## Activity
Copying starts at the line containing "This screenshot has width=901, height=543." and stops after the last line of the records; each line is repeated exactly, and pictures are skipped.

# # #

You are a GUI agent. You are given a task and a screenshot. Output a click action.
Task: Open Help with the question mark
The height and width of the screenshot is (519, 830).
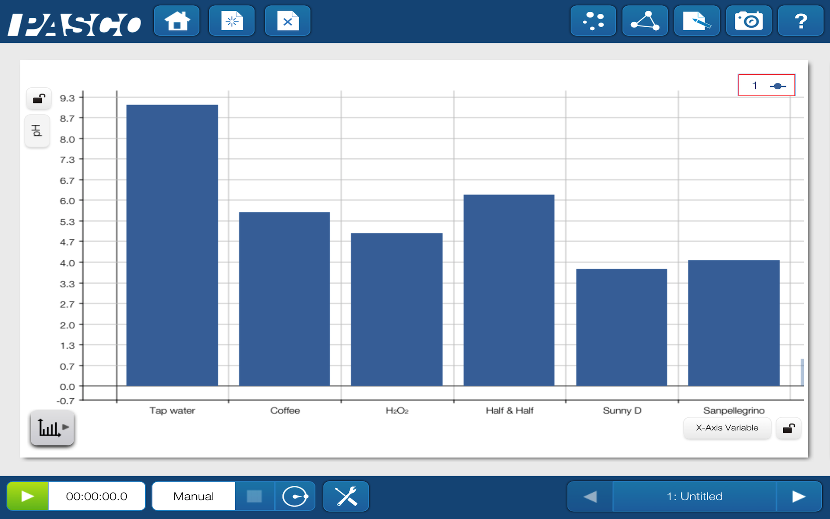pos(801,20)
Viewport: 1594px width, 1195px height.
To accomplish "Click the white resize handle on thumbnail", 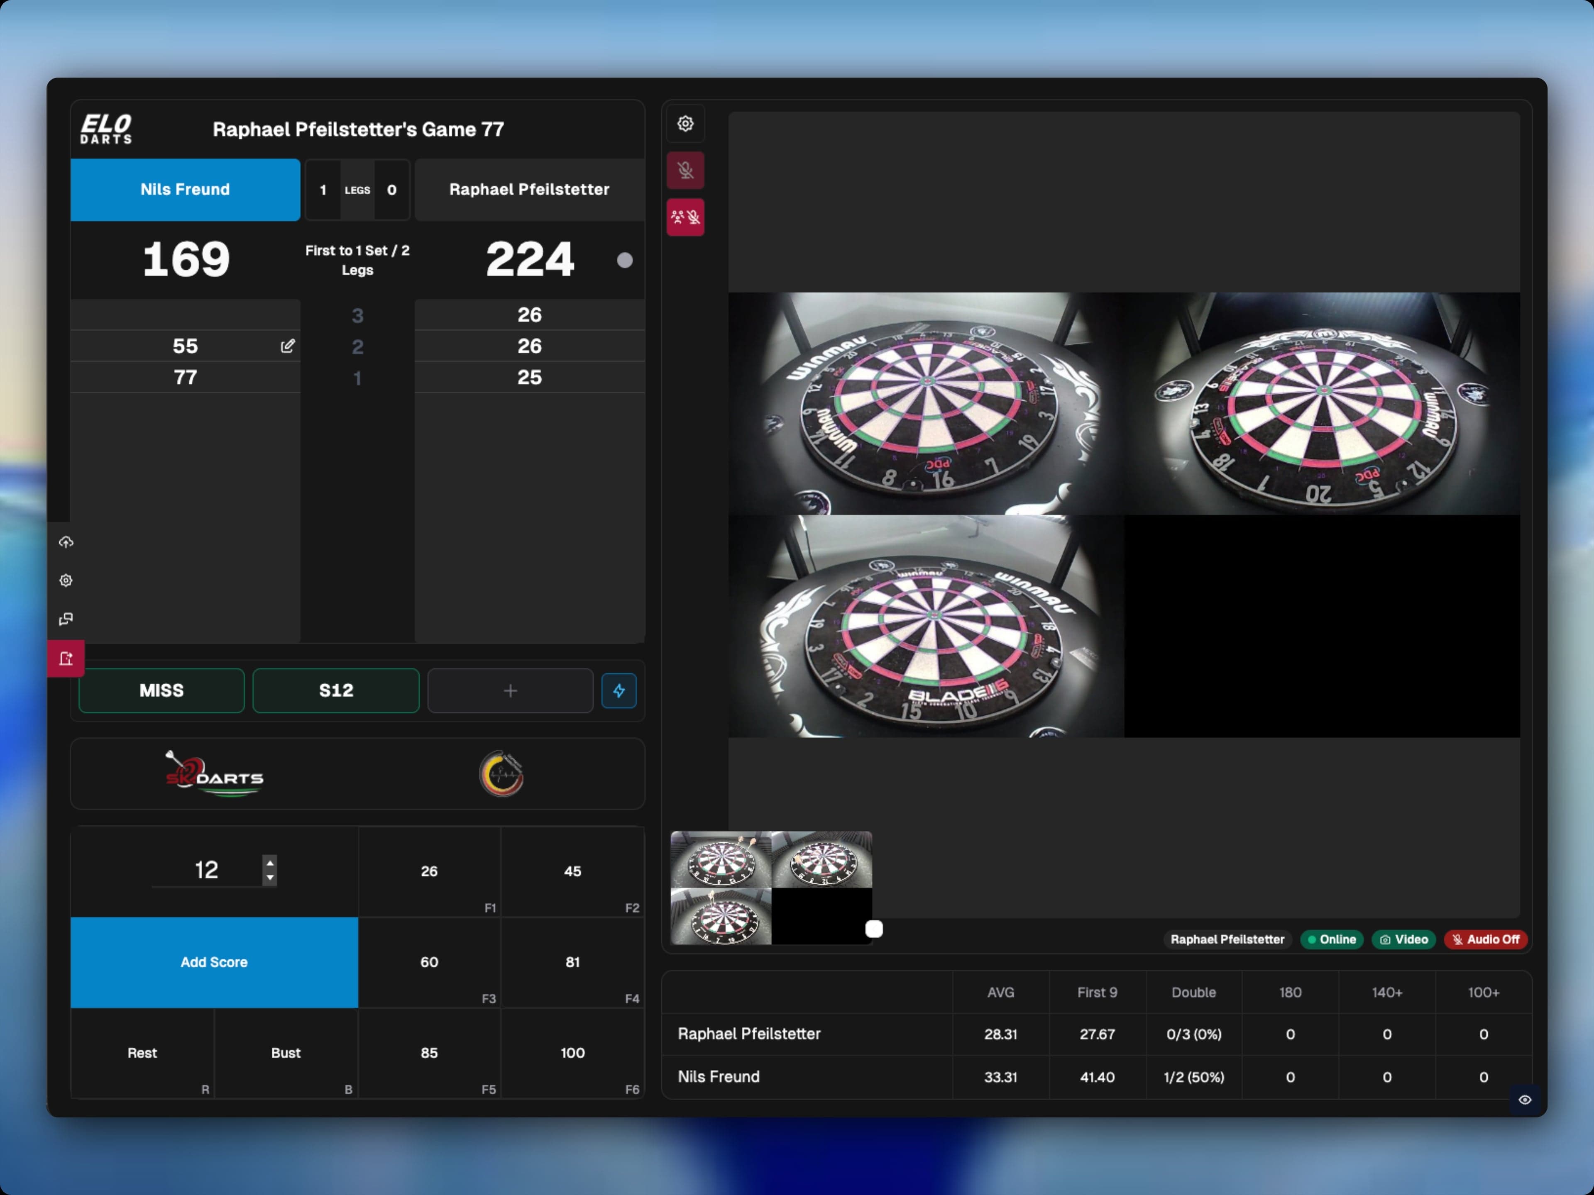I will coord(874,929).
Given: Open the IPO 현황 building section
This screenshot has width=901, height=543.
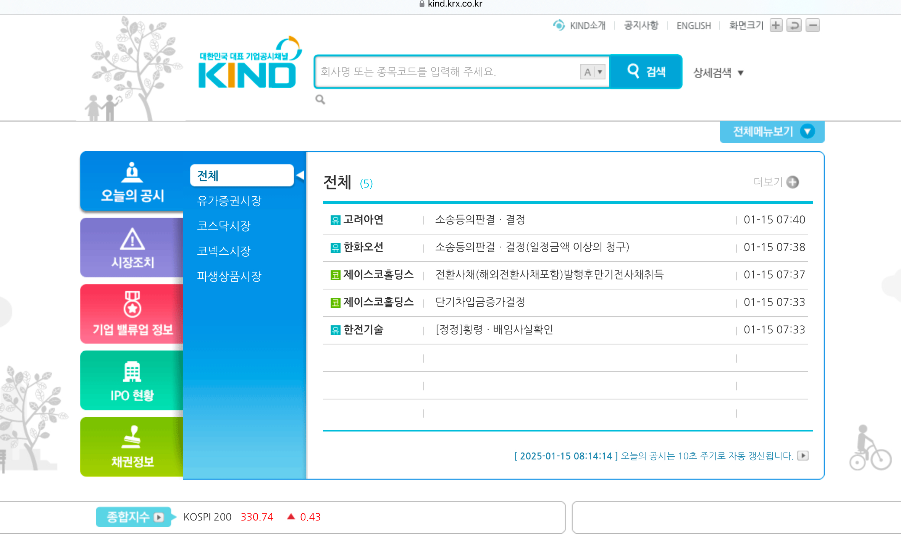Looking at the screenshot, I should pos(132,380).
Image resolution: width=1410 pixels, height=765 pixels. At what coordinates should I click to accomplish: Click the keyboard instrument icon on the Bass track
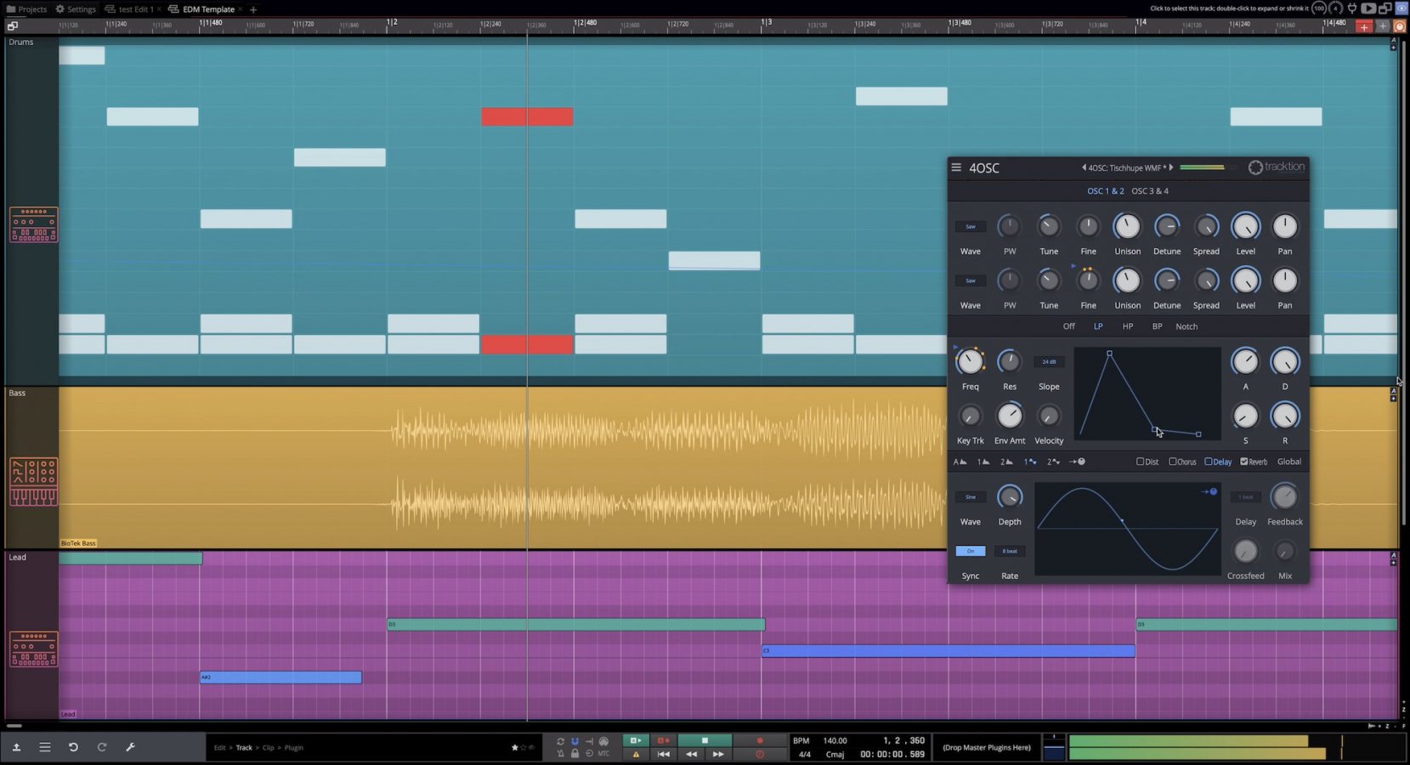(33, 482)
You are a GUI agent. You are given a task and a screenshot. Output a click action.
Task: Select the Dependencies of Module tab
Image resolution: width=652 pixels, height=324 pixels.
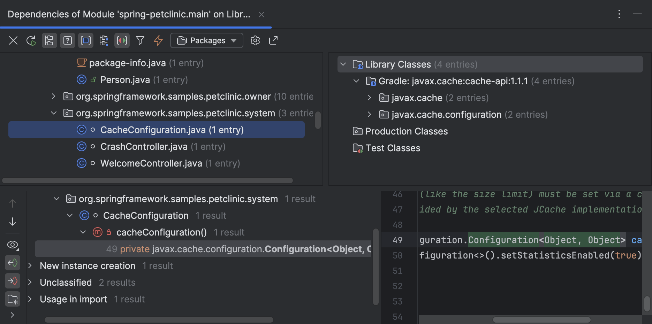[129, 14]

# # #

## Response to the task
This screenshot has width=901, height=543.
Looking at the screenshot, I should pos(132,380).
Image resolution: width=1410 pixels, height=765 pixels. At what coordinates should I click to accomplish: Click the keyboard instrument icon on the Bass track
(33, 482)
You are a GUI agent. You are given a task and a screenshot. Output a click action.
Task: Select the Dependencies of Module tab
Image resolution: width=652 pixels, height=324 pixels.
[129, 14]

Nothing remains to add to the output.